Figure 7.

Schematic representation of the neural network proposed for a glomerulus in the honey bee (model architecture based on Fonta et al., 1993; Abel et al., 2001; Nishino et al., 2009; Meyer and Galizia, 2012; Girardin et al., 2013). Octopamine is released into the whole glomerulus in both core and cortex and acts on the GABArgic local interneurons (LNs) and on GABAergic multiglomerular projection neurons (mPNs). Each glomerulus has a uniglomerular PN (uPNs) that branches into both core and cortex areas of the glomerulus. uPNs receive excitatory synapses from ORNs in the cortex area and inhibitory synapses from hetero-multiglomerular local neurons from neighboring glomeruli in the core area. The uPNs also receive inhibitory synapses in the cortex that come from the mPNs.
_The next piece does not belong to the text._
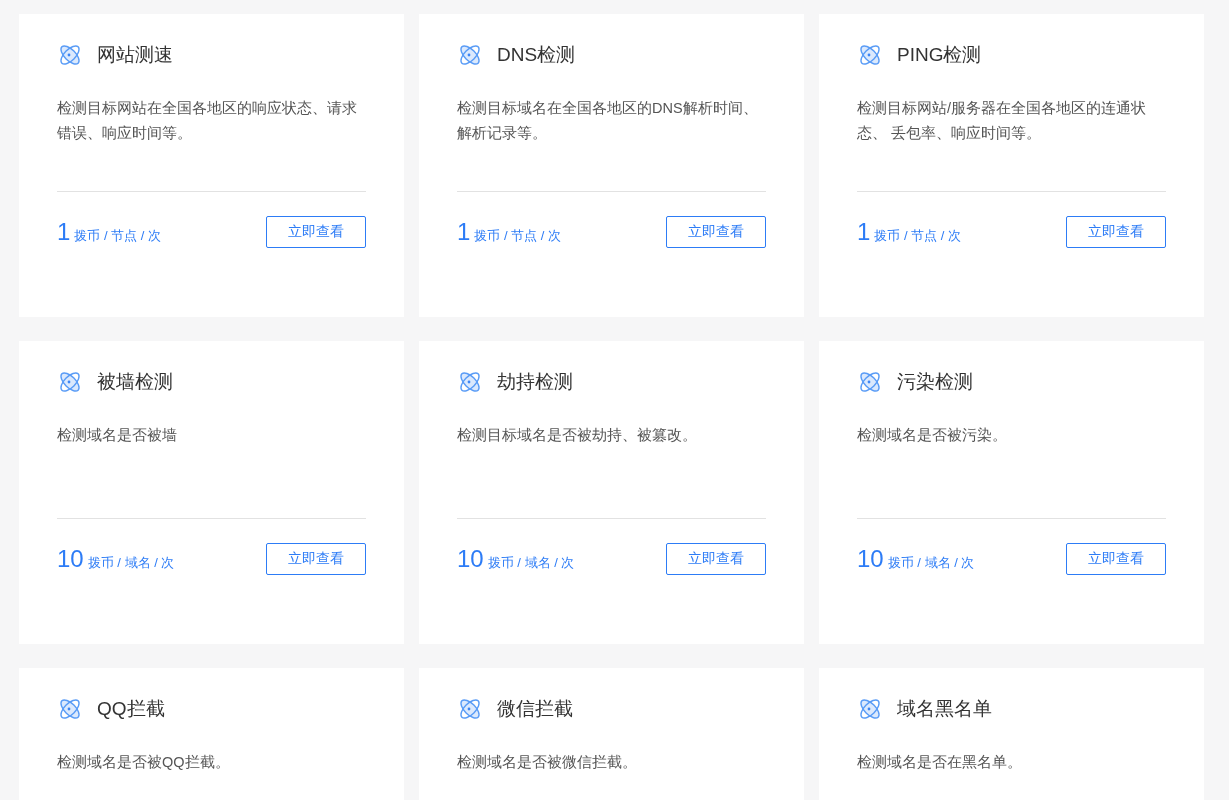 The width and height of the screenshot is (1229, 800). What do you see at coordinates (144, 762) in the screenshot?
I see `card-description: 检测域名是否被QQ拦截。` at bounding box center [144, 762].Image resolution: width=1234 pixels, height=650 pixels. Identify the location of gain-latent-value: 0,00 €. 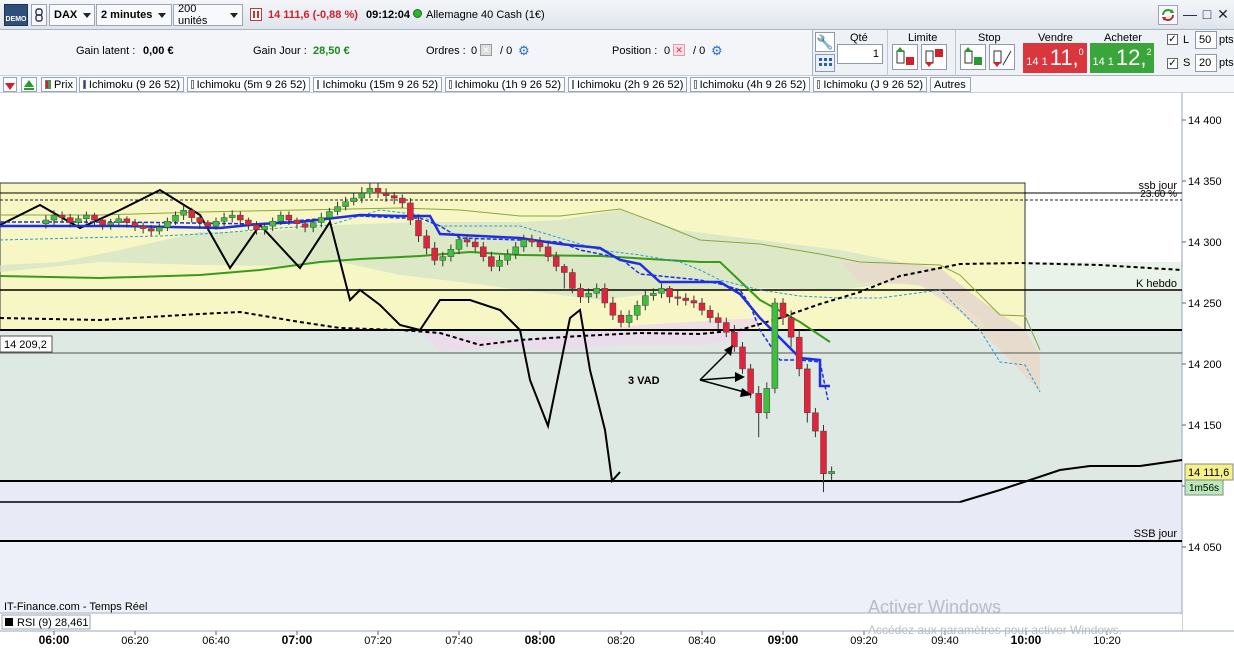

In the glomerulus there are GABAergic and non-GABAergic multiglomerular LNs. For simplicity, only one type of the GABAergic LNs is shown in the glomeruli; LNg (LN1 or heteroLN in Figure 1) that branches in all areas of the glomerulus (cortex and core) where it receives excitatory synapses from ORN in the cortex and inhibitory synapses in the core and sends the inhibitory output into the neighboring glomeruli. Both types of GABAergic neurons (LNs and mPNs) express AmOA1 receptors in the glomerulus. Based on our indirect evidence of AmOA1 and GABA stainings in glomeruli, we hypothesize two possible mPNs connections, one that receives excitatory synapses from ORNs in the glomerulus cortex and makes synapses in the LH as well as another that receives synaptic input from LPL and LH and makes synapses onto the processes in the cortex. Future physiological and anatomical studies will clarify the branching patterns that we proposed for mPNs.